Weiters bringt der Antragsteller vor, dass die Frist zur Erhebung des Rekurses gegen den Sachbeschluss nicht am 21. August 2017 geendet habe, weil die Zustellung des Sachbeschlusses im wohnrechtlichen Außerstreitverfahren am 24. Juli 2017 erfolgt sei und bei der Berechnung der Rekursfrist das Gesetz in unsachlicher und daher gegen Art7 B-VG verstoßender Weise die fristhemmende Zeit des §222 ZPO nicht berücksichtige. Unabhängig davon gelte für das Verfahren vor dem Verfassungsgerichtshof subsidiär die ZPO und damit jedenfalls auch §222 ZPO.

Der Antrag ist unzulässig.

4.       Gemäß Art140 Abs1 Z1 litd B-VG erkennt der Verfassungsgerichtshof über die Verfassungswidrigkeit von Gesetzen auf Antrag einer Person, die als Partei einer von einem ordentlichen Gericht in erster Instanz entschiedenen Rechtssache wegen Anwendung eines verfassungswidrigen Gesetzes in ihren Rechten verletzt zu sein behauptet, aus Anlass eines gegen diese Entscheidung erhobenen Rechtsmittels.

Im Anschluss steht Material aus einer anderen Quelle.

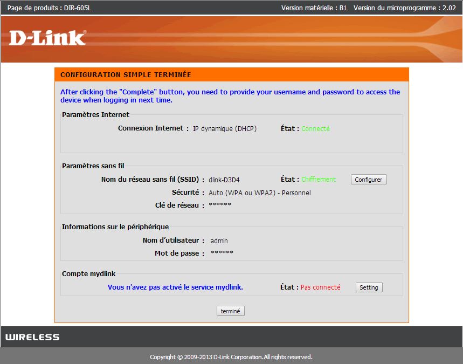Finish setup with the terminé button

pos(231,311)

Der Verfassungsgerichtshof hat die Rechtzeitigkeit eines solchen Antrages unmittelbar vor dem Hintergrund des Art140 Abs1 Z1 litd B-VG zu beurteilen. Daraus folgt, dass ein solcher Antrag durch den Rechtsmittelwerber grundsätzlich dann rechtzeitig ist, wenn er innerhalb der Rechtsmittelfrist gestellt wird, und für den Rechtsmittelgegner – jedenfalls bei zweiseitigen Rechtsmitteln – der Parteiantrag während der Frist zur Beantwortung des Rechtsmittels erfolgt (VfSlg 20.074/2016; VfGH 30.11.2016, G535/2015; 14.12.2016, G423/2016 ua.).

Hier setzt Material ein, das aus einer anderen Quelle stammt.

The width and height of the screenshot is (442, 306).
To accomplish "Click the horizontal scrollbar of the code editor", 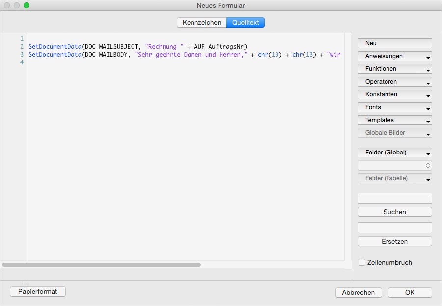I will [x=101, y=265].
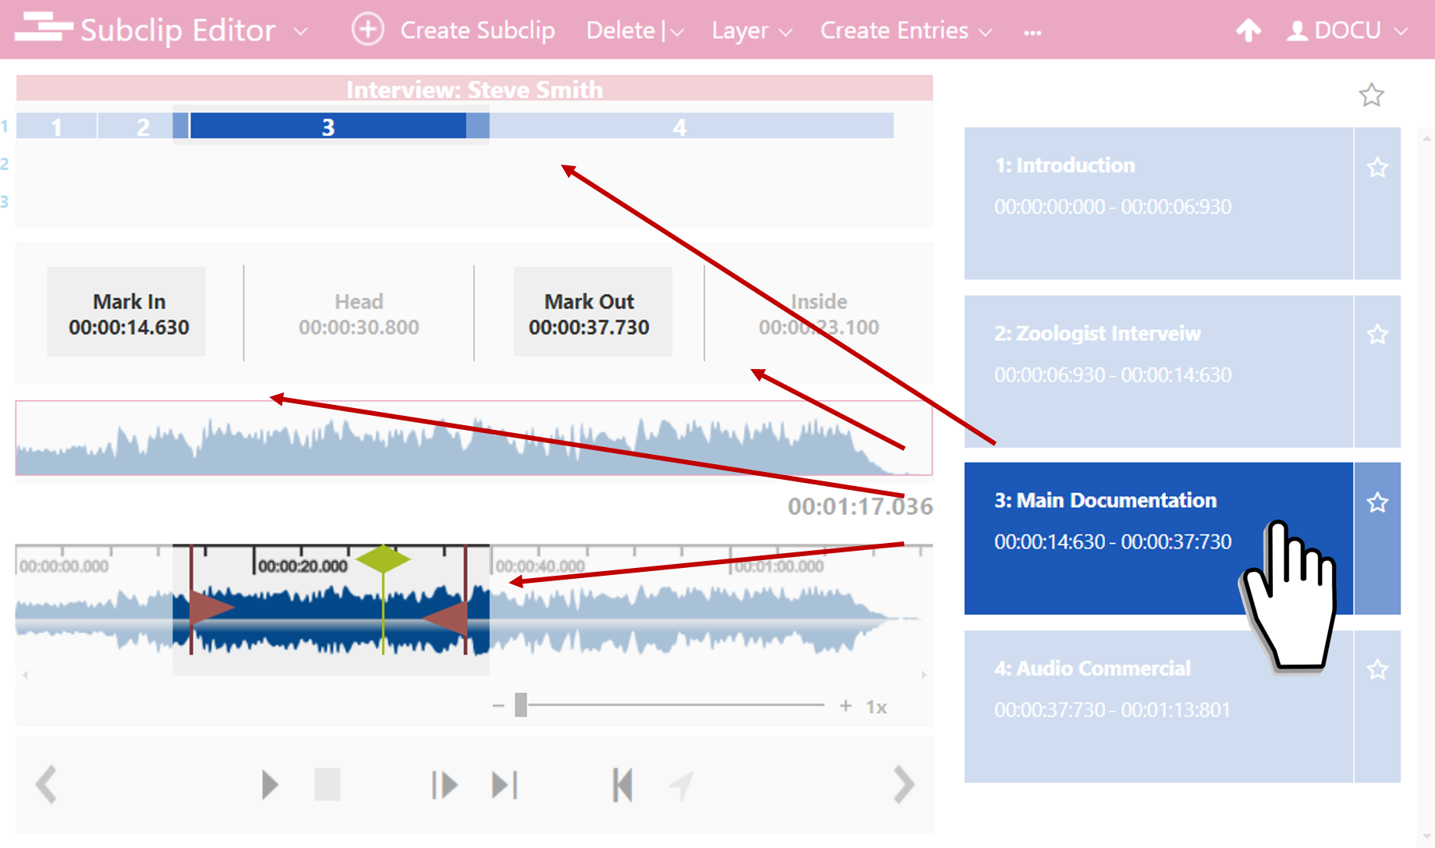
Task: Open the DOCU user account dropdown
Action: [x=1347, y=30]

5.       Gemäß §37 Abs3 Z15 MRG iVm §22 Abs4 WGG iVm §22 Abs1 Z6a WGG beträgt, abweichend von §46 Abs1 AußStrG, in Verfahren zur Geltendmachung offenkundiger Unangemessenheit des Fixpreises die Rekursfrist vier Wochen. Sie beginnt mit der Zustellung der schriftlichen Ausfertigung des selbständig anfechtbaren Beschlusses. Der Sachbeschluss wurde dem Antragsteller am Freitag, dem 21. Juli 2017, elektronisch bereit gestellt und sohin gemäß §89d Abs2 GOG am Montag, dem 24. Juli 2017, zugestellt. Die vierwöchige Rekursfrist endete somit am Montag, dem 21. August 2017.

Elektronische Eingaben gelten gemäß §89d Abs1 GOG iVm §14a Abs3 VfGG mit demjenigen Zeitpunkt als bei Gericht eingebracht, an dem die Übermittlungsstelle dem Absender rückmeldet, dass sie seine Daten zur Weiterleitung an die Bundesrechenzentrum GmbH übernommen hat, sofern die Eingabedaten letztlich tatsächlich bei der Bundesrechenzentrum GmbH zur Gänze einlangen.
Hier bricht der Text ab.